━━━━━ Document passage ━━━━━

By Alison Trinidad

Chengyu Liang, MD, PhD, was the principal investigator on a new study that discovered two intracellular processes that could lead to novel therapeutics for cancer treatment.

Chengyu Liang, MD, PhD, was the principal investigator on a new study that discovered two intracellular processes that could lead to novel therapeutics for cancer treatment.

Molecular microbiologists at the Keck School of Medicine of USC have uncovered intricate regulatory mechanisms within the cell that could lead to novel therapeutics for the treatment of cancer and other diseases. Their findings, which have long-standing significance in the basic understanding of cell biology, appear in the journal Nature Cell Biology.

“Our research reveals a new regulatory mechanism that coordinates two distinct intracellular processes that are critical to cellular homeostasis and disease development,” said Chengyu Liang, MD, PhD, assistant professor of molecular microbiology and immunology at the Keck School and principal investigator of the study. (Liang also is a faculty member of the USC Norris Comprehensive Cancer Center.)

The endoplasmic reticulum (ER) and Golgi apparatus are cellular organelles in eurkaryotic organisms where proteins are synthesized and packaged for secretion through the body. The trafficking of proteins between the ER and Golgi must be tightly modulated to maintain the health of the cell and prevent diseases like cancer from taking hold.

━━━━━ Supplied information ━━━━━

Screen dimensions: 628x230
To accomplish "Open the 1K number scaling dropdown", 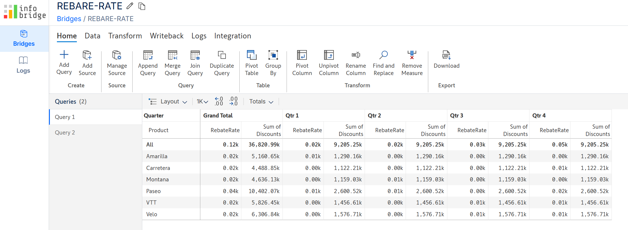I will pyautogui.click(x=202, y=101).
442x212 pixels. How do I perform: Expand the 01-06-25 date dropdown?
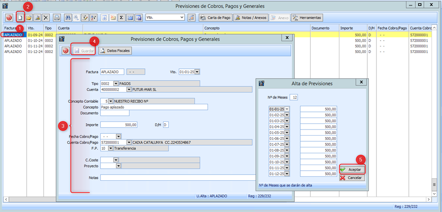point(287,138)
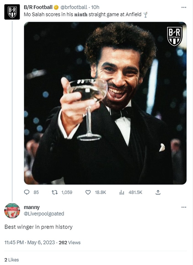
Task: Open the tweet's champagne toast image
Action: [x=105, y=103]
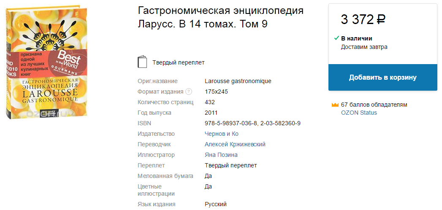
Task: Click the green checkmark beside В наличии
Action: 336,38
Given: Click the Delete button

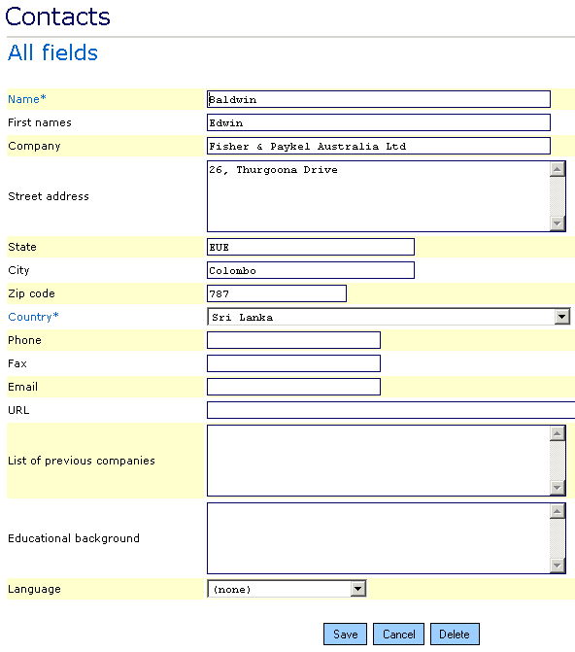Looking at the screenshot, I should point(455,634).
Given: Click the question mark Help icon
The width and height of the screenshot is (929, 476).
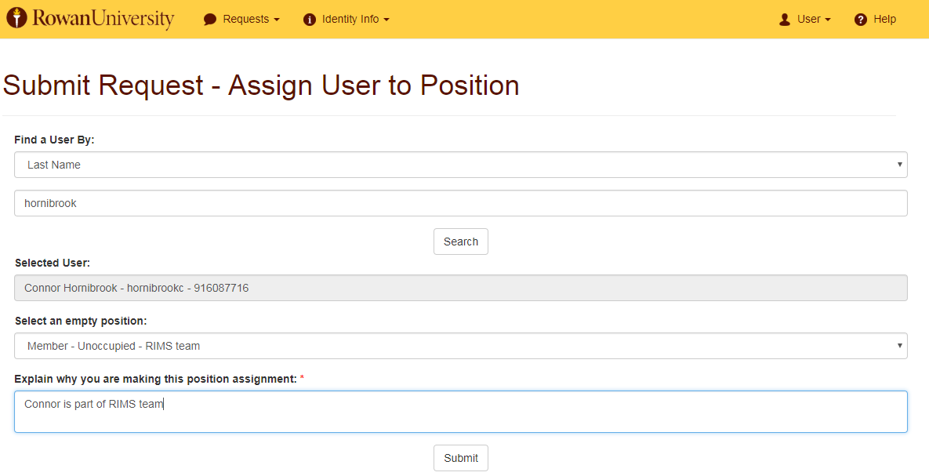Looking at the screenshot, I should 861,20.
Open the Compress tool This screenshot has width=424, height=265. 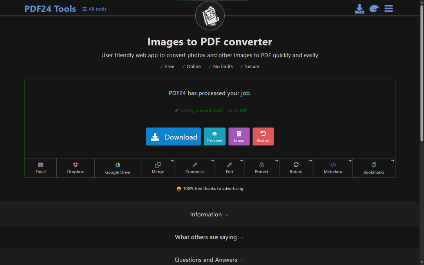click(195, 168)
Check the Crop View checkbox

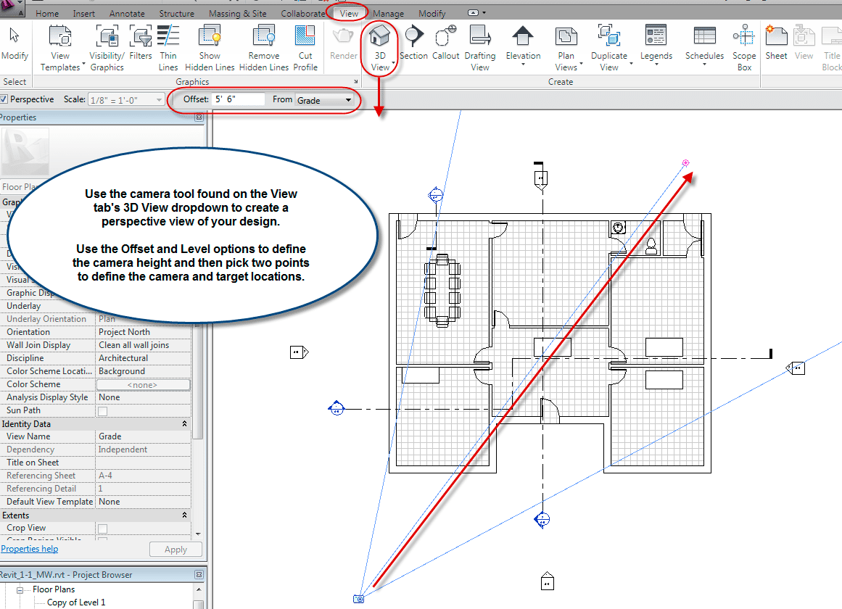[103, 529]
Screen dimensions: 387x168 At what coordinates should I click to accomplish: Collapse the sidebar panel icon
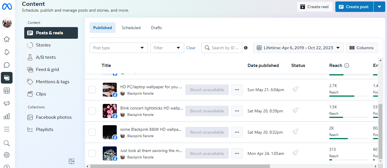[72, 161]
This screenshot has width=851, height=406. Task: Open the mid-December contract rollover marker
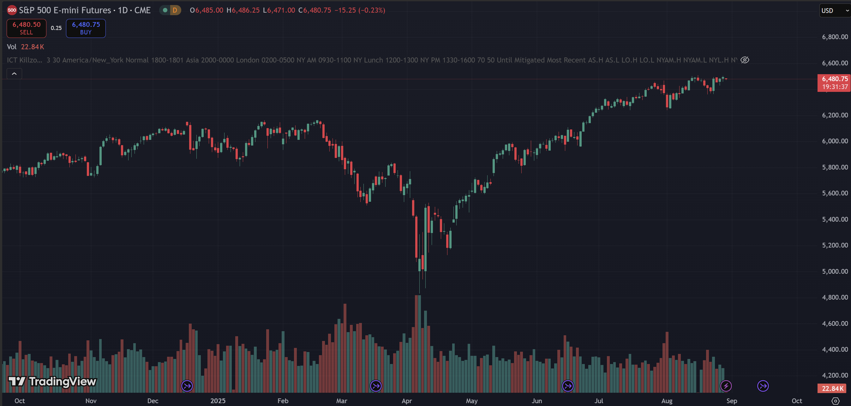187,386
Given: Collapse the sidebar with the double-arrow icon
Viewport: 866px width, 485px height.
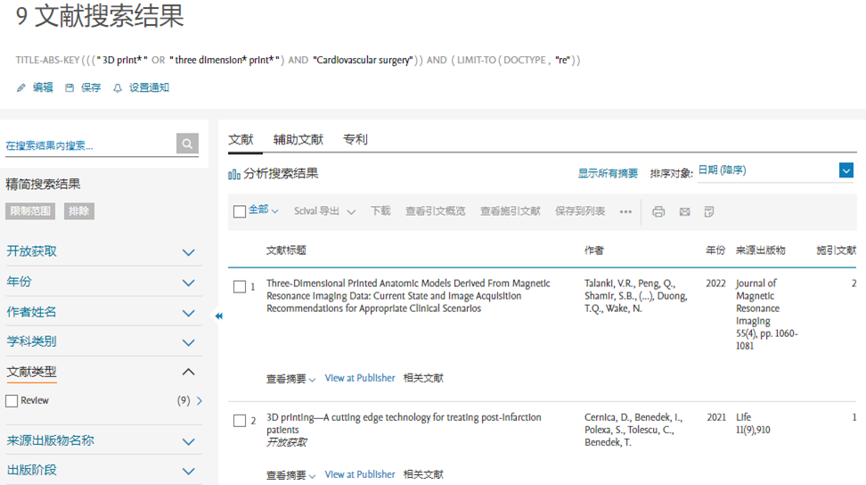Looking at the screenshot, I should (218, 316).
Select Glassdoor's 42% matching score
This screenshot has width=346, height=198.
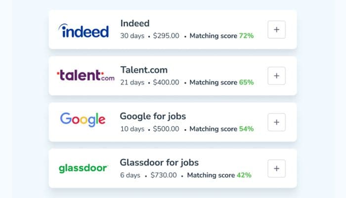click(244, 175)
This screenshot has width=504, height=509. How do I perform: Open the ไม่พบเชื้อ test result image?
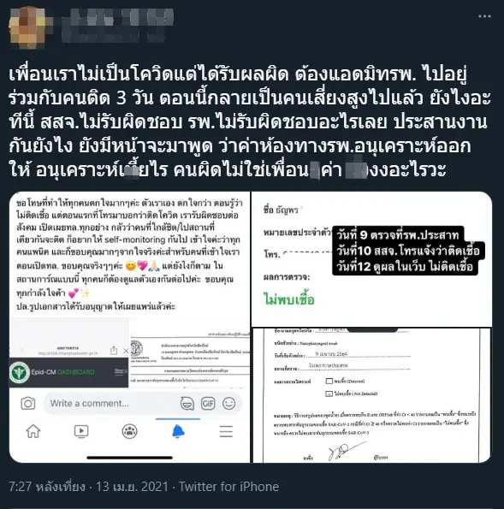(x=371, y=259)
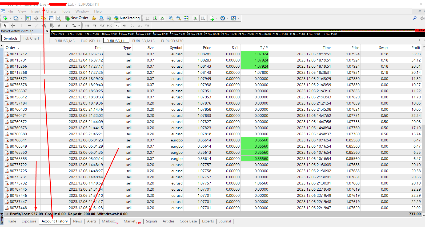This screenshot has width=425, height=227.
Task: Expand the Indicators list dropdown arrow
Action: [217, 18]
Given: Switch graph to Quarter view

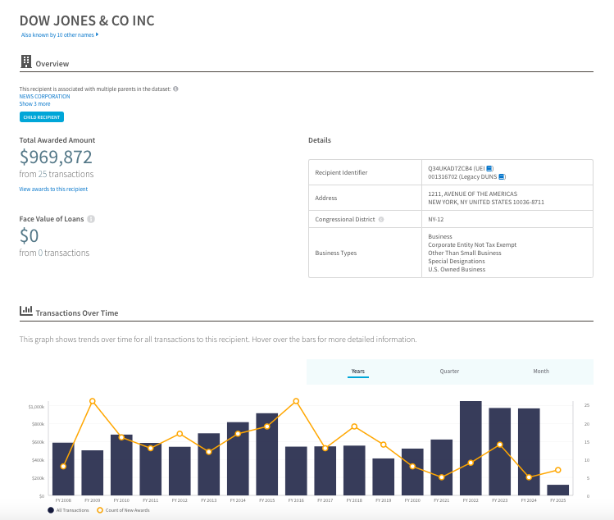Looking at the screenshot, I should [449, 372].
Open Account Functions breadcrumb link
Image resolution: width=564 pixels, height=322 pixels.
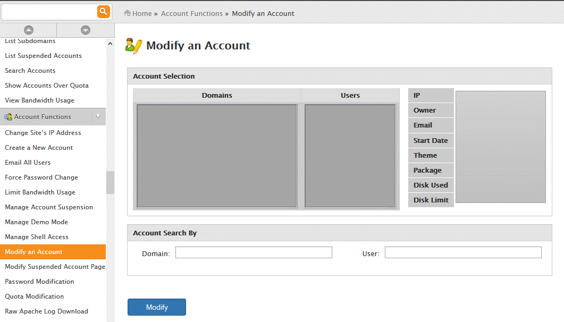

━━━━━

Work to be completed -
Could you continue the news story above about the USC study of protein trafficking between the ER and Golgi, picking up after its last sentence?

Written answer -
“Interest in the role of the ER-Golgi network during cancer cell death has been gaining momentum,” said Shanshan He, PhD, research associate at the Keck School and one of the study’s first authors. “In this study, we identified a novel regulatory factor for the Golgi-ER retrograde transport and a new mechanistic connection between the physiological trafficking and the autophagic transportation of cellular material.”

The researchers discovered that the UV irradiation resistance-associated gene protein (UVRAG), which has been implicated in the suppression of colon and breast cancer, coordinates the trafficking of proteins between the ER and Golgi apparatus, as well as autophagy, the natural process of breaking down cellular components.

“Given that the ER-Golgi network is often dismantled in malignant conditions and that UVRAG is intensively involved in different types of human cancers, this study gives us a new avenue to investigate anti-cancer agents that target UVRAG and/or the ER-Golgi pathway in cancer and other relevant diseases,” Liang said.

The research was supported by the American Cancer Society (RSG-11-121-01-CCG) and National Institutes of Health (grants R01 CA140964, R21 CA161436 and U19AI083025).